• **Extracted records**
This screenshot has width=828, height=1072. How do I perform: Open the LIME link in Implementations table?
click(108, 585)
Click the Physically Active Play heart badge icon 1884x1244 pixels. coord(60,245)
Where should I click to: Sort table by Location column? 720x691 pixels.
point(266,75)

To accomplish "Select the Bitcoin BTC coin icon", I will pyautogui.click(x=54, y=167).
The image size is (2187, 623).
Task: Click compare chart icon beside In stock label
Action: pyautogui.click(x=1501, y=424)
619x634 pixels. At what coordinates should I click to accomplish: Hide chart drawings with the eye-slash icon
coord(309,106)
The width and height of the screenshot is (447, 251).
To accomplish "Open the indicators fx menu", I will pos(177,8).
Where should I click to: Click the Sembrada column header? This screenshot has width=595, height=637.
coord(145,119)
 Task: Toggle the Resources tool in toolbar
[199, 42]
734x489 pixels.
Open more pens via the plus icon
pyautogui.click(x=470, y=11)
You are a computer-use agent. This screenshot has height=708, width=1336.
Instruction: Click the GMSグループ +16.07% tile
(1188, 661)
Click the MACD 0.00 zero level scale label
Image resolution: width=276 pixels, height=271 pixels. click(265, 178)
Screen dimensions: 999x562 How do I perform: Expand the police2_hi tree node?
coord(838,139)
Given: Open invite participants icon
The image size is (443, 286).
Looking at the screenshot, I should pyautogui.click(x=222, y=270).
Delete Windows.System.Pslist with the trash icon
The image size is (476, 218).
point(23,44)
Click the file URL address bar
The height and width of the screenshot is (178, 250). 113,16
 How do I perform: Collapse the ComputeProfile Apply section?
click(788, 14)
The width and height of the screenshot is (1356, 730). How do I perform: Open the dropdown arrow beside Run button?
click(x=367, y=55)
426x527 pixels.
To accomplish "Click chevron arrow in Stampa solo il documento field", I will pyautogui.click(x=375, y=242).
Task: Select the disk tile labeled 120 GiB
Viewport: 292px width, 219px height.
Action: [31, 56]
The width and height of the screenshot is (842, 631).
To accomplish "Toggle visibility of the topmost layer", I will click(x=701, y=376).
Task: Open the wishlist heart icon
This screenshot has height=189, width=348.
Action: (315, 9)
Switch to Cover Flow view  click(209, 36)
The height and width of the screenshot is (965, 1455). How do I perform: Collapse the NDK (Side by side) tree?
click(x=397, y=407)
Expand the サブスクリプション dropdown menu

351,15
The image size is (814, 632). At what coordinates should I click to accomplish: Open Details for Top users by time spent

• **Exercise aim**
Can you reproduce the entries above with each "How do I perform" changed to "How can I carry out" and everything else unchanged?

• **Written reply**
This screenshot has width=828, height=1072. How can I carry out: Open the LIME link in Implementations table?
click(108, 585)
Click the Physically Active Play heart badge icon 1884x1244 pixels. coord(60,245)
Where should I click to: Sort table by Location column? 720x691 pixels.
point(266,75)

To accomplish "Select the Bitcoin BTC coin icon", I will pyautogui.click(x=54, y=167).
The image size is (2187, 623).
Task: Click compare chart icon beside In stock label
Action: pyautogui.click(x=1501, y=424)
619x634 pixels. At what coordinates should I click to accomplish: Hide chart drawings with the eye-slash icon
coord(309,106)
The width and height of the screenshot is (447, 251).
To accomplish "Open the indicators fx menu", I will pos(177,8).
Where should I click to: Click the Sembrada column header? This screenshot has width=595, height=637.
coord(145,119)
 Task: Toggle the Resources tool in toolbar
[199, 42]
734x489 pixels.
Open more pens via the plus icon
pyautogui.click(x=470, y=11)
You are a computer-use agent. This screenshot has height=708, width=1336.
Instruction: Click the GMSグループ +16.07% tile
(1188, 661)
Click the MACD 0.00 zero level scale label
Image resolution: width=276 pixels, height=271 pixels. click(265, 178)
Screen dimensions: 999x562 How can I carry out: Expand the police2_hi tree node?
coord(838,139)
Given: Open invite participants icon
The image size is (443, 286).
Looking at the screenshot, I should pyautogui.click(x=222, y=270).
Delete Windows.System.Pslist with the trash icon
The image size is (476, 218).
point(23,44)
Click the file URL address bar
The height and width of the screenshot is (178, 250). 113,16
 How can I carry out: Collapse the ComputeProfile Apply section?
click(788, 14)
The width and height of the screenshot is (1356, 730). How can I carry out: Open the dropdown arrow beside Run button?
click(x=367, y=55)
426x527 pixels.
To accomplish "Click chevron arrow in Stampa solo il documento field", I will pyautogui.click(x=375, y=242).
Task: Select the disk tile labeled 120 GiB
Viewport: 292px width, 219px height.
Action: [31, 56]
The width and height of the screenshot is (842, 631).
To accomplish "Toggle visibility of the topmost layer", I will click(x=701, y=376).
Task: Open the wishlist heart icon
This screenshot has height=189, width=348.
Action: (315, 9)
Switch to Cover Flow view  click(209, 36)
The height and width of the screenshot is (965, 1455). How can I carry out: Collapse the NDK (Side by side) tree?
click(x=397, y=407)
Expand the サブスクリプション dropdown menu

351,15
The image size is (814, 632). At what coordinates should I click to accomplish: Open Details for Top users by time spent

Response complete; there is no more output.